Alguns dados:

┌──

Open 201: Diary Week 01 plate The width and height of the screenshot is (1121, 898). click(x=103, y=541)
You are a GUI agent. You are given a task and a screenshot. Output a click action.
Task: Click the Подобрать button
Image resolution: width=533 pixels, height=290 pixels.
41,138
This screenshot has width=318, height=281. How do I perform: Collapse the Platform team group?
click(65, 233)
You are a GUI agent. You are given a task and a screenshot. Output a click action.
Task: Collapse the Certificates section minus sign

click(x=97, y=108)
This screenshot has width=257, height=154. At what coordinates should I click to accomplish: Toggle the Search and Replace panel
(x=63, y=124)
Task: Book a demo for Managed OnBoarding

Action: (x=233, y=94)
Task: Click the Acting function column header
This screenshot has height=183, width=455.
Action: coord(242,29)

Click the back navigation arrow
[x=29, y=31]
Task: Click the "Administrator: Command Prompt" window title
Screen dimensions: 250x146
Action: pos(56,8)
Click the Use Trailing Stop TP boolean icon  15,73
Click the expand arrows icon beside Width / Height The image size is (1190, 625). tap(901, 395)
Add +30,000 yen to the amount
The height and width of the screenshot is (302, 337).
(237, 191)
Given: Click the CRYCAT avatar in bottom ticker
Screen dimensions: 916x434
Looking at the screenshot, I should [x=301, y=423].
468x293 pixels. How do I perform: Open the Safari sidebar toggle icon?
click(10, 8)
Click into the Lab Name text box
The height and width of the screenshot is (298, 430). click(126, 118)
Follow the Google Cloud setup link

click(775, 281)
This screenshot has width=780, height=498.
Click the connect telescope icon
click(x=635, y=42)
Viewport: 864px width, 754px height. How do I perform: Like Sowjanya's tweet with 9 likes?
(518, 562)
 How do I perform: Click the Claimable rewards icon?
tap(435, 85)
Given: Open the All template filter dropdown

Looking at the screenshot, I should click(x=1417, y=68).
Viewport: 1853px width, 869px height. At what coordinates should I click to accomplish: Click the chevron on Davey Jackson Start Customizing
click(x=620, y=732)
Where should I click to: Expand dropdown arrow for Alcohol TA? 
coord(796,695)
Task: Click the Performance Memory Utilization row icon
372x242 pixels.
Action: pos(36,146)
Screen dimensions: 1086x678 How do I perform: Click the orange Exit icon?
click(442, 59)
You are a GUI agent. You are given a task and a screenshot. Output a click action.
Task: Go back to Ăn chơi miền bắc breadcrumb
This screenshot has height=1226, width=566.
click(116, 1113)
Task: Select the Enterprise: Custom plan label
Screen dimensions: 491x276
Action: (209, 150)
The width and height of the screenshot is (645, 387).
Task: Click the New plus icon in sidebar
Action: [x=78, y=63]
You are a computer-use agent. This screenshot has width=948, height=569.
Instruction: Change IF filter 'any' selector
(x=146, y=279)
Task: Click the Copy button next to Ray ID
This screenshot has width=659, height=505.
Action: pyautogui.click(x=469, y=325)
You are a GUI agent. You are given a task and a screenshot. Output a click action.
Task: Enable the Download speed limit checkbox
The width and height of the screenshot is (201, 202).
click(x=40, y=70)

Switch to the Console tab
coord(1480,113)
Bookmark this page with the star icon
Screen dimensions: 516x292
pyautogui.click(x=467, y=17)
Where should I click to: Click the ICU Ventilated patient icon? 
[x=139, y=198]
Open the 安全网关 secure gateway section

└──

Instruções do exercício: Reproduza sem nenhuma alteração tudo o que vai, nos dados acima, da linha que contém "468x293 pixels. How" até a linha que contém "click(442, 59)", incluindo as duas.

Resultado:
468x293 pixels. How do I perform: Open the Safari sidebar toggle icon?
click(10, 8)
Click into the Lab Name text box
The height and width of the screenshot is (298, 430). click(126, 118)
Follow the Google Cloud setup link

click(775, 281)
This screenshot has width=780, height=498.
Click the connect telescope icon
click(x=635, y=42)
Viewport: 864px width, 754px height. How do I perform: Like Sowjanya's tweet with 9 likes?
(518, 562)
 How do I perform: Click the Claimable rewards icon?
tap(435, 85)
Given: Open the All template filter dropdown

Looking at the screenshot, I should click(x=1417, y=68).
Viewport: 1853px width, 869px height. At what coordinates should I click to accomplish: Click the chevron on Davey Jackson Start Customizing
click(x=620, y=732)
Where should I click to: Expand dropdown arrow for Alcohol TA? 
coord(796,695)
Task: Click the Performance Memory Utilization row icon
372x242 pixels.
Action: pos(36,146)
Screen dimensions: 1086x678 How do I perform: Click the orange Exit icon?
click(442, 59)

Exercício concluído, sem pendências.